Data records:

☆ ☆ ☆ ☆ ☆ ☆ ☆

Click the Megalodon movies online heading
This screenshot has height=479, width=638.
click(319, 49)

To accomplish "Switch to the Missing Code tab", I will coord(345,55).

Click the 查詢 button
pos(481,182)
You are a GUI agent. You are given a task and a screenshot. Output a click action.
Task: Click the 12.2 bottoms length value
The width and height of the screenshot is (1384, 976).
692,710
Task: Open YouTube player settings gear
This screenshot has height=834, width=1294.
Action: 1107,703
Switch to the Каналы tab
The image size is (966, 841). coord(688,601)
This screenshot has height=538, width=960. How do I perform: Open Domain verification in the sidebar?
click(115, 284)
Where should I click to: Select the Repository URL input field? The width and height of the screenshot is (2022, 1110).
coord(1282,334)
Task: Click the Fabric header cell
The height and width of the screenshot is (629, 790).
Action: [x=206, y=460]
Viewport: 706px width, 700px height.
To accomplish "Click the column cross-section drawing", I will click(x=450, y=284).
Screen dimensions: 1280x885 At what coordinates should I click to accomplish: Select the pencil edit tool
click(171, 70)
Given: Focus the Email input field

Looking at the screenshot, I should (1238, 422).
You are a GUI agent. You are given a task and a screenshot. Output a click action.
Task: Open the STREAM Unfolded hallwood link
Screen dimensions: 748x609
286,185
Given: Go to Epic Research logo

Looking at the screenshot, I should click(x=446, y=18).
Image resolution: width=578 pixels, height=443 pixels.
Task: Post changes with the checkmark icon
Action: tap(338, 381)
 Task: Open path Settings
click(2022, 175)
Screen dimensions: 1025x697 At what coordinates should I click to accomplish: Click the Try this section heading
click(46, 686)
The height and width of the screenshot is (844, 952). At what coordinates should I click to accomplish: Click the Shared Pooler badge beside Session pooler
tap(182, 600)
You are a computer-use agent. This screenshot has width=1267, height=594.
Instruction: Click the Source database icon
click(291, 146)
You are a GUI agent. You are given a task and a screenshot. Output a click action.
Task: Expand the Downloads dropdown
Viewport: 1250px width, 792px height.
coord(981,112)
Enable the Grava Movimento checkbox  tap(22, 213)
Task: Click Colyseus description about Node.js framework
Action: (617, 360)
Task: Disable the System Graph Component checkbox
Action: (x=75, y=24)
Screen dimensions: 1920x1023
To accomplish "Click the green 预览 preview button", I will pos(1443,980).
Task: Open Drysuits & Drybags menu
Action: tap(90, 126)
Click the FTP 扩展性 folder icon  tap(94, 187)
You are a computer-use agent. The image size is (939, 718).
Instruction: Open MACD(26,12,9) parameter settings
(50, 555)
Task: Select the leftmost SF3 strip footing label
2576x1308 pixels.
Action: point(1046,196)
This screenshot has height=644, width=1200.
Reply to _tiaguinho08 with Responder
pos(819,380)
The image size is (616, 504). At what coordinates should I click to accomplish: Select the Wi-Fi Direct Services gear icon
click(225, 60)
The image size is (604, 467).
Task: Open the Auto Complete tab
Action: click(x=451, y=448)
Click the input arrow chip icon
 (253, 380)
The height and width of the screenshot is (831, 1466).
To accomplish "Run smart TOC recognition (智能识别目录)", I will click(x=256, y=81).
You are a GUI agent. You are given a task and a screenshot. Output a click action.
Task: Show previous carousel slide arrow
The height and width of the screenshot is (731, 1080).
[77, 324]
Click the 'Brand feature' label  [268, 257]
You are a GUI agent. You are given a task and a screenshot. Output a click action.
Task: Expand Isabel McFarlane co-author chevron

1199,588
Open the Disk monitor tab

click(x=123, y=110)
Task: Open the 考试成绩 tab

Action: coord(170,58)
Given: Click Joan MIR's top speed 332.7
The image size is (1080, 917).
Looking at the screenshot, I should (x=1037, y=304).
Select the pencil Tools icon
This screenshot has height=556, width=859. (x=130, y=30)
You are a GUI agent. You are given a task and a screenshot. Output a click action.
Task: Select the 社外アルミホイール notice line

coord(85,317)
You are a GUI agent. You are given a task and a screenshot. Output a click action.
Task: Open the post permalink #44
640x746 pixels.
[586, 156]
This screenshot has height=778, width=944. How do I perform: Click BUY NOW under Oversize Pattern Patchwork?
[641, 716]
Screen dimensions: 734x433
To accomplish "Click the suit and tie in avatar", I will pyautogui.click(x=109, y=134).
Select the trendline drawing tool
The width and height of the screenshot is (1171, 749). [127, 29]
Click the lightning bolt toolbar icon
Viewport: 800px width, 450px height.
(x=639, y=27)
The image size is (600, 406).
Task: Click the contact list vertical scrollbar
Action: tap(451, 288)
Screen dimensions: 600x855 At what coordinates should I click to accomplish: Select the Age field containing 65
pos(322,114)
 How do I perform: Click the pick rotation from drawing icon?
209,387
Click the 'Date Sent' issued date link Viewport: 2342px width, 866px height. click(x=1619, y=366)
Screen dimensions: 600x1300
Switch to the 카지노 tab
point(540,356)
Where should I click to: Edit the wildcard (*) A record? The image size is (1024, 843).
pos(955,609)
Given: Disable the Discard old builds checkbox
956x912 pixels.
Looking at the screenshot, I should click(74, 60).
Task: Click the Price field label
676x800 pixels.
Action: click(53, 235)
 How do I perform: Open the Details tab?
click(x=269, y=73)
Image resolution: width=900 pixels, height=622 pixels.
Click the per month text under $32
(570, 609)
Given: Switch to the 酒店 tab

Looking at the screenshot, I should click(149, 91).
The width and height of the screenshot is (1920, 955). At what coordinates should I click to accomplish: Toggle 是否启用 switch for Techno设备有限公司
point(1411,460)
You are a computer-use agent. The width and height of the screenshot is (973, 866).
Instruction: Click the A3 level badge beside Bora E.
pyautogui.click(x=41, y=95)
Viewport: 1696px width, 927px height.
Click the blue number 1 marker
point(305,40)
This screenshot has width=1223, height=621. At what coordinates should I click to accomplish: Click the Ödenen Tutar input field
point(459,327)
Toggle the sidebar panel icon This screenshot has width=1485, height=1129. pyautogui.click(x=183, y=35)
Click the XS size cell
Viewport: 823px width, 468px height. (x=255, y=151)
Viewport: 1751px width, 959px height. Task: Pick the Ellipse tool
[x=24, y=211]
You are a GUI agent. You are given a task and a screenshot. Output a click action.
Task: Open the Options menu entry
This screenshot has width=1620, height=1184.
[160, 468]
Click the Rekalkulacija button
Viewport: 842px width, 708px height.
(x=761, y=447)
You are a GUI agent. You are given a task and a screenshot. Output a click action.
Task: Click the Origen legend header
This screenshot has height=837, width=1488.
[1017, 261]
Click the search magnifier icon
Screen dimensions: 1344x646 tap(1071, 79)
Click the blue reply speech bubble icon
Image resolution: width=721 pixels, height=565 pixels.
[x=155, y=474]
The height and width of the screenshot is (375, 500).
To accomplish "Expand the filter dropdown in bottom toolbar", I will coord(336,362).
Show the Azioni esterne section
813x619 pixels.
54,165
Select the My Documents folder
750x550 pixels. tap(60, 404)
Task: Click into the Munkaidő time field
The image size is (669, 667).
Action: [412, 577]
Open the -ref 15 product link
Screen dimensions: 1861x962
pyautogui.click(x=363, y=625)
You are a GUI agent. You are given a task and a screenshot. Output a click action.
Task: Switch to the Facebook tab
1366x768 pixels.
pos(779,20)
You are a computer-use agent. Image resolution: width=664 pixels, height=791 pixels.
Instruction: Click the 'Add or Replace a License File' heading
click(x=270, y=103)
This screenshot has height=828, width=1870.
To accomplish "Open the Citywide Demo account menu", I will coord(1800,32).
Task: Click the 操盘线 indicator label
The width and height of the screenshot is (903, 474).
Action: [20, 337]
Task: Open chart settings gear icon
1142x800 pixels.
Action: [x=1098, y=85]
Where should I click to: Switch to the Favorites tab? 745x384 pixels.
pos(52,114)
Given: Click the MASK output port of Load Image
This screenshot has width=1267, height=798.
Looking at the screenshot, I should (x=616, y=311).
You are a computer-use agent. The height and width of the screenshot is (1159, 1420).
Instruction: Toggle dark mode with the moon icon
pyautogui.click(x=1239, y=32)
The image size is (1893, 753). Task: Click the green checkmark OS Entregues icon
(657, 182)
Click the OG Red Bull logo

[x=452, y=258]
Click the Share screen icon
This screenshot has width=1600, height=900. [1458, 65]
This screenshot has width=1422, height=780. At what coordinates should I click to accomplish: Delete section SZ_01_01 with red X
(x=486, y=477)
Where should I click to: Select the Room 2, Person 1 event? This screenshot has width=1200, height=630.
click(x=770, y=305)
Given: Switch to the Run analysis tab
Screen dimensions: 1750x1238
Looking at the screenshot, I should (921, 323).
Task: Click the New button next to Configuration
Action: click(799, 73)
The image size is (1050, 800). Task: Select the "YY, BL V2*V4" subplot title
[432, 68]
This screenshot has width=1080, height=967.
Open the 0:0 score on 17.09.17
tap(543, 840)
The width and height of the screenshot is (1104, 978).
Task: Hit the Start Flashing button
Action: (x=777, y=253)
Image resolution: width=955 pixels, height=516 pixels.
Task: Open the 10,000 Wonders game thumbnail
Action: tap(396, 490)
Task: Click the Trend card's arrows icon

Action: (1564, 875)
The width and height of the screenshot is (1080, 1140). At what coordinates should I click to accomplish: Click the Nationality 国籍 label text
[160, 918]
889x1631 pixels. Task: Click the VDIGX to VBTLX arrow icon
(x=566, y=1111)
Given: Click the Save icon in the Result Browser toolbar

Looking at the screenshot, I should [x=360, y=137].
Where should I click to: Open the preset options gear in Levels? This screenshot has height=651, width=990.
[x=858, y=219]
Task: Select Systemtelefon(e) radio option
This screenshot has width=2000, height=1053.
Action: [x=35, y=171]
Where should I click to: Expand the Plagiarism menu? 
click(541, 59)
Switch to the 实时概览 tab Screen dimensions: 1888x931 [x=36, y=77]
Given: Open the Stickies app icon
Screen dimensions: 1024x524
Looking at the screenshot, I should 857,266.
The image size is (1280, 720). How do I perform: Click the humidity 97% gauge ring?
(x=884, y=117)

☆ ☆ ☆ ☆ ☆ ☆ ☆

» TASK BRIEF
Go to the line holding "The image size is (1280, 720)." in the entries above and return it, along with every line after it, exactly as written.

» RESPONSE AREA
The image size is (1280, 720). How do I perform: Click the humidity 97% gauge ring?
(x=884, y=117)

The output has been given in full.